Une immense sensation de calme

« Un matin, un homme arrive près du lac où je ramasse les nasses ». Cet homme, c’est Igor, personnage magnétique qui semble sorti du ventre de la montagne. « Sa main est grise comme un caillou, son esprit dur comme le calcaire ». Ses yeux, d’un bleu limpide, absorbe la pensée de celle qui le rencontre ce matin-là. C’est elle qui raconte. Elle revient sur sa vie, celle d’une jeune orpheline qui a récemment enterré sa grand-mère et qui a dû céder la cabane dans laquelle elles habitaient pour payer les frais d’obsèques, d’autant plus conséquents qu’elle a tenu à ce que la dernière personne de sa famille soit inhumée dignement, autrement dit allongée dans son lit.

« Il faisait froid et les bouches ont soufflé de la buée quand nous avons entamé le chant du dernier voyage. Puis les porteurs ont fait glissé le lit dans la fosse. Baba était au fond de sa nouvelle demeure. Elle était prête. »

C’est à la fin de l’hiver, passé dans la maison des frères Illiakov – qui l’ont recueillie alors qu’elle gisait inanimée dans une contrée froide et hostile – qu’elle tombe sur Igor. L’homme, peu bavard, vend du poisson séché aux vieilles femmes qui vivent isolées dans la montagne et vient, dès les beaux jours, payer ses fournisseurs.

Ce qui se noue entre elle et Igor est si fusionnel qu’elle ne peut que prendre la route avec lui. Tous deux vont s’enfoncer dans un paysage calme mais inquiétant. Là-bas, la nature impose sa loi. La guerre, qui a eu lieu il y a une cinquantaine d’années, a tué presque tous les hommes. Ne restent que des femmes âgées et quelques Invisibles qui sont peut-être déjà morts mais qui gardent néanmoins une apparence humaine. Ce sont ces êtres perdus, vivant à l’étroit dans leurs cabanes, porteurs d’histoires et de légendes, qu’Igor visite régulièrement.

« La vieille s’accroupit et commence à lécher le visage d’Igor à la manière d’une chienne qui décrasse son chiot. Elle donne de petits coups de langue. Lentement elle remonte vers le front, applique sa salive sur les tempes, les ailes du nez, entre les yeux. Je reste sans voix. Dans mon esprit tout se bouscule. »

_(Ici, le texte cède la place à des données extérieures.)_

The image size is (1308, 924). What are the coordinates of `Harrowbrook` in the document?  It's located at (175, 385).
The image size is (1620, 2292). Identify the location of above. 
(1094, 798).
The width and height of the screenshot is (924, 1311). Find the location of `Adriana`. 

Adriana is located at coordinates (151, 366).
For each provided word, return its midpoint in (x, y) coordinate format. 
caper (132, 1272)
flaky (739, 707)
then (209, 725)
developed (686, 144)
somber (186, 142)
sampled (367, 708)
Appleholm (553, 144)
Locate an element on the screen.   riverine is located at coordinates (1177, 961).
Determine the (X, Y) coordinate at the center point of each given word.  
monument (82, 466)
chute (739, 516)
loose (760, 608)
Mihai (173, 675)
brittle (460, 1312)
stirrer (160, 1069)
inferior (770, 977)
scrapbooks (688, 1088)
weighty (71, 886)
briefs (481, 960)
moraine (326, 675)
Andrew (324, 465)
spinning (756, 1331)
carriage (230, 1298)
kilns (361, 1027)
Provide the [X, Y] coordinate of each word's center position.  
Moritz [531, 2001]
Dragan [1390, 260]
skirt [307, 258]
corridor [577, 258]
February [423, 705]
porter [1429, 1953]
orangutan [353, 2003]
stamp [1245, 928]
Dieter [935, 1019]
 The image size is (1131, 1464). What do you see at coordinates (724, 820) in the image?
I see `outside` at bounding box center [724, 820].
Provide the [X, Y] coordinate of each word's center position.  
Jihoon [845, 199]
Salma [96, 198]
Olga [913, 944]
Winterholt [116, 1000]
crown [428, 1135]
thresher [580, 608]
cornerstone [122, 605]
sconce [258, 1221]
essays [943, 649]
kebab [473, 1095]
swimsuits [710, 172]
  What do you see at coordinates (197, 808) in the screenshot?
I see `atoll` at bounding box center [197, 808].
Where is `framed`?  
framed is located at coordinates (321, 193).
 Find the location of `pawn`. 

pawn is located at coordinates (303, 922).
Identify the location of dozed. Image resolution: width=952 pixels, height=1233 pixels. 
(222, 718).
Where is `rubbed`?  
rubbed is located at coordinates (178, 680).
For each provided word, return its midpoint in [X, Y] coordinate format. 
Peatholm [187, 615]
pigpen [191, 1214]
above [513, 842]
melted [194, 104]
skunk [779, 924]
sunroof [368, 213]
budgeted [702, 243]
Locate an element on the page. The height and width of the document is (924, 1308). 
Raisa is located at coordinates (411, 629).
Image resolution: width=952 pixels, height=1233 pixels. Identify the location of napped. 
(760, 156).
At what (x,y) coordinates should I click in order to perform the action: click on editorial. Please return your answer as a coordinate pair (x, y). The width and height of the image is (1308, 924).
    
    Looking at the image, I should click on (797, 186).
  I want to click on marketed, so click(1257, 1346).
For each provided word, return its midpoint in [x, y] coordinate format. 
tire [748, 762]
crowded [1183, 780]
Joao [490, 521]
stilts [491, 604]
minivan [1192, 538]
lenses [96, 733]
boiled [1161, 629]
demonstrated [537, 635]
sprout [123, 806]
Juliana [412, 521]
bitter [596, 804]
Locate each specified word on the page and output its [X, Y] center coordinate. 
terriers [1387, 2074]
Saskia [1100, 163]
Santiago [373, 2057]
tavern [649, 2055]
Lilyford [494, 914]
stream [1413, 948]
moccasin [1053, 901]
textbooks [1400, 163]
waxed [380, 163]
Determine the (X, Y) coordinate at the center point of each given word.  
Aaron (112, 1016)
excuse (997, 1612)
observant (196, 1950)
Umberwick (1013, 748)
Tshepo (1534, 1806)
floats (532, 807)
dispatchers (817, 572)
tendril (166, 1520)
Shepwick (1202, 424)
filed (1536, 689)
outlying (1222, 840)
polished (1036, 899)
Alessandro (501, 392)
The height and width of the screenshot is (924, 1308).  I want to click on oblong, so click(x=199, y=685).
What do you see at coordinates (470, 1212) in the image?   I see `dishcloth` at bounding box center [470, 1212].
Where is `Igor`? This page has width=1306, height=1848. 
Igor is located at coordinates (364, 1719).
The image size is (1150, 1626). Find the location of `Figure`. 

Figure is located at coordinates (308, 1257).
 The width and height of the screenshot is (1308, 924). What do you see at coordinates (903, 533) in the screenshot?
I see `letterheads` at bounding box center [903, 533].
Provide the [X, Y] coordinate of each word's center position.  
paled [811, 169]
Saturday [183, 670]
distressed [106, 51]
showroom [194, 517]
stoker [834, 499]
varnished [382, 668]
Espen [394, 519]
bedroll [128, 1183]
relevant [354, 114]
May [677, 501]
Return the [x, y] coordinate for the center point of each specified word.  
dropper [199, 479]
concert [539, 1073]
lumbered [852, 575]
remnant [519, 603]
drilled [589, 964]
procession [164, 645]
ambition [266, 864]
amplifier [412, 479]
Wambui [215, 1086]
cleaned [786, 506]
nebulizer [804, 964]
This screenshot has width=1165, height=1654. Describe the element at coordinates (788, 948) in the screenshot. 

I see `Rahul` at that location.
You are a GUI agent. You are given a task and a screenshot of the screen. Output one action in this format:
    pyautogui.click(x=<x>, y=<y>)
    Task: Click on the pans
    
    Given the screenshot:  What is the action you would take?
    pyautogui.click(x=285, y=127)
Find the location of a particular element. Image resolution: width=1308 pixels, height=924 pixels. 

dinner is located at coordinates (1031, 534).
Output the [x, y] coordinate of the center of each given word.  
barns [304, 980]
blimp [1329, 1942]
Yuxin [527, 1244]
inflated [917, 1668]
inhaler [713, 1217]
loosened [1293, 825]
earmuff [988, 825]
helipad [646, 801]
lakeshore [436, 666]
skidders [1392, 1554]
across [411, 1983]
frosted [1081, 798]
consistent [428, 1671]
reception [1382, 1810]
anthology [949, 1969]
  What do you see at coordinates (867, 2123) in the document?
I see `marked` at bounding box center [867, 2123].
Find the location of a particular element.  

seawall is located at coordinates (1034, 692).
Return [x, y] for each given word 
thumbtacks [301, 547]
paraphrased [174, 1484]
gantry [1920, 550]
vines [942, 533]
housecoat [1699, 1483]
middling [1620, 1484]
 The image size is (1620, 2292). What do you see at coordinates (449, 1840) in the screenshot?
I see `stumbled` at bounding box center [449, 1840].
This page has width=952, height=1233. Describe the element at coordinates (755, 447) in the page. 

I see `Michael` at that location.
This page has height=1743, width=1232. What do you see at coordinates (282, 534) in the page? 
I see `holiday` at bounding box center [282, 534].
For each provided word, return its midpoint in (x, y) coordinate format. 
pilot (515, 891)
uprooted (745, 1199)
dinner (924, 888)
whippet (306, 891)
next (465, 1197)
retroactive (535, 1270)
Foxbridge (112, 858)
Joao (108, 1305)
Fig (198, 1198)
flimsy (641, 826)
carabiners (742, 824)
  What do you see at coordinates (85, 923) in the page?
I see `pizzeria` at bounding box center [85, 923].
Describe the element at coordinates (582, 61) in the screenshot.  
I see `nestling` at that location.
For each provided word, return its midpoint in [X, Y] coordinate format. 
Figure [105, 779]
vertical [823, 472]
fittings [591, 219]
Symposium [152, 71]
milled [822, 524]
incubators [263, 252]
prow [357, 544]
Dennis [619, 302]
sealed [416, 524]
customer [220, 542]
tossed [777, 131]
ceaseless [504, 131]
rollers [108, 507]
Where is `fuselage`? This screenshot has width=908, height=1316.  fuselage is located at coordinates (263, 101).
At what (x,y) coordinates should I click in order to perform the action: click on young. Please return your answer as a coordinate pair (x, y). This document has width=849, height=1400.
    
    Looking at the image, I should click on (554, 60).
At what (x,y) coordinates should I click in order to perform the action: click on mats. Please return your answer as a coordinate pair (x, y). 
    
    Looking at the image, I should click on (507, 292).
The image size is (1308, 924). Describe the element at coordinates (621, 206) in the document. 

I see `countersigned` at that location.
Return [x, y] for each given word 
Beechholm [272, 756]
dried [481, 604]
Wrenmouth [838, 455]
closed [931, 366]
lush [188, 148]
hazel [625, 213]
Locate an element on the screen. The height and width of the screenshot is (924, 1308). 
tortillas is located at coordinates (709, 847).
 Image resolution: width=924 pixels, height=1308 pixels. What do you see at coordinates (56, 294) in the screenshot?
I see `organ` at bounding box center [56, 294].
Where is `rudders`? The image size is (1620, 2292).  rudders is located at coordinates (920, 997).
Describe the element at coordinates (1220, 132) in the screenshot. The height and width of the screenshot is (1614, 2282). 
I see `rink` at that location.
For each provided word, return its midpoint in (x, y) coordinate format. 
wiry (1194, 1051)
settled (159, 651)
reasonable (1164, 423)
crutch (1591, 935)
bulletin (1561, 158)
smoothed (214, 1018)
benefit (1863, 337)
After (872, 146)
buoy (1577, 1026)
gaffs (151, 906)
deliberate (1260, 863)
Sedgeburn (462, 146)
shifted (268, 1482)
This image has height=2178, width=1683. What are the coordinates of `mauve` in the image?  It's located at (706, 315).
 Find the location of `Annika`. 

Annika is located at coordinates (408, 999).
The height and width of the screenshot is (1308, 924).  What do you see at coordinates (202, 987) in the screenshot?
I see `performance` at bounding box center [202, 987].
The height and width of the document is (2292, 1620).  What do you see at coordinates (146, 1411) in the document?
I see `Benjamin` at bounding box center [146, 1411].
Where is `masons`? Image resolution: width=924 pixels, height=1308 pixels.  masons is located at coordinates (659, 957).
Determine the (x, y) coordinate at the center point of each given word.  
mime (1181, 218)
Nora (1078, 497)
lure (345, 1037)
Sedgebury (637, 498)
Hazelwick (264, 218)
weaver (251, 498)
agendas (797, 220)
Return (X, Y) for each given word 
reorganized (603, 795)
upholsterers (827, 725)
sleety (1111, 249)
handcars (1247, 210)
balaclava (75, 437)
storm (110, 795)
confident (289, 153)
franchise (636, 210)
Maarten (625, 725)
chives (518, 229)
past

La vie sur ces plateaux rocheux baignés par une lumière froide est rude. Les survivants sont durs au mal. Ils peuvent être amenés, pour sauver une vie, à scier une jambe à un proche ou à inciser un bras au couteau pour y glisser des sangsues chargées d’aspirer la plèvre et le sang infectés. Tout cela, la narratrice l’apprend lors de ces périples en compagnie d’Igor. Mais ce qu’elle découvre surtout, c’est le passé de cet homme secret. Ce seront les autres, celles qui savent conter, qui lui diront qui il est, d’où il vient et qui étaient ses parents.
« Se dessine une filiation infamante de parias enfantant des parias, engeance condamnée à la seule jouissance de la nature, exclue du monde des humains.
Au bout de cette chaîne, Igor. »

L’écriture de Laurine Roux, qui signe avec Une immense sensation de calme un premier roman plus que convaincant, est discrètement ciselée. Ses personnages, en adéquation constante avec la force tellurique des paysages qu’elle décrit, nous emportent dans un territoire qui semble hors du monde mais où la transmission, le partage et l’entraide existent bel et bien.

Laurine Roux : Une immense sensation de calme, Les éditions du Sonneur.